With that, Holmes turned on his heel, and Yarrow and I followed him out of the farmyard. I glanced back as I closed the gate, and saw that John Dickens was still standing by the back door of the cottage, observing our departure. There was an odd expression upon his features, which had something of defiance about it, certainly, but something also, I thought, of grudging respect, and even perhaps of apprehension.
We parted from the vicar in the village high street, Holmes thanking him warmly for his kind assistance, and made our way back to the White Hart.

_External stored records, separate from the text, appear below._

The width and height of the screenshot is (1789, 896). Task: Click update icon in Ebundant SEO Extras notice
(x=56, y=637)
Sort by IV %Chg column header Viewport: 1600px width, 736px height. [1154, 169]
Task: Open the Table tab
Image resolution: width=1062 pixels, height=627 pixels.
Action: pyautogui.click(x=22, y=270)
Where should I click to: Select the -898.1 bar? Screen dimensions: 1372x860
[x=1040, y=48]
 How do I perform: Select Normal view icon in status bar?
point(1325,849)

“The girl’s exercise book yielded several points of interest, did it not?” remarked Holmes as we walked along together. “You observed, I take it, that two pages had been removed?”
“I saw that one leaf had been torn out near the middle of the book,” I responded. “As it came after the last poem, I assumed that it was a blank sheet.”
Holmes nodded. “Yes, that was of interest, although it was no more than we might have expected, of course. But the second missing leaf is certainly of very great significance.”
“I did not observe any other.”
“Really? It was near the beginning of the book, between the poem about the robin and the one about the daffodils – which, incidentally, I thought somewhat superior to Wordsworth’s effort on a similar theme. It had been removed very neatly, with a small pair of nail scissors.”
“But surely these things are of no great importance?” I protested.
“On the contrary,” returned my friend in a tone of surprise, “they are very significant links in the chain of events that stretches unbroken from the summer of ’78 to the present time.”